▶ Work required
What you return must match every record word for word.

▶ Exercise materials
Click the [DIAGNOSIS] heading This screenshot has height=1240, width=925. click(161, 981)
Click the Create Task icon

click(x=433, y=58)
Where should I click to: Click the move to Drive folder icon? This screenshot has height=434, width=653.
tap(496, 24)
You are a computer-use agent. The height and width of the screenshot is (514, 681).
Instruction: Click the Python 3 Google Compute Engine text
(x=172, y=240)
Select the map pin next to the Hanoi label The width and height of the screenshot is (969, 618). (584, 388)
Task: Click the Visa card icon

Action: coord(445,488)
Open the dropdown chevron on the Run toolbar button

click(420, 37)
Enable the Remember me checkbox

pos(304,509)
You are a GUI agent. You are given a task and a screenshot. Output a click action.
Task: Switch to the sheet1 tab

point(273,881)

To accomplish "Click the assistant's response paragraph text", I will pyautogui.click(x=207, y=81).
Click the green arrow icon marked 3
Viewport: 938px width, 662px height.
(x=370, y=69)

▶ Final answer
Click the [DIAGNOSIS] heading This screenshot has height=1240, width=925. click(161, 981)
Click the Create Task icon

click(x=433, y=58)
Where should I click to: Click the move to Drive folder icon? This screenshot has height=434, width=653.
tap(496, 24)
You are a computer-use agent. The height and width of the screenshot is (514, 681).
Instruction: Click the Python 3 Google Compute Engine text
(x=172, y=240)
Select the map pin next to the Hanoi label The width and height of the screenshot is (969, 618). (584, 388)
Task: Click the Visa card icon

Action: coord(445,488)
Open the dropdown chevron on the Run toolbar button

click(420, 37)
Enable the Remember me checkbox

pos(304,509)
You are a GUI agent. You are given a task and a screenshot. Output a click action.
Task: Switch to the sheet1 tab

point(273,881)

To accomplish "Click the assistant's response paragraph text", I will pyautogui.click(x=207, y=81).
Click the green arrow icon marked 3
Viewport: 938px width, 662px height.
(x=370, y=69)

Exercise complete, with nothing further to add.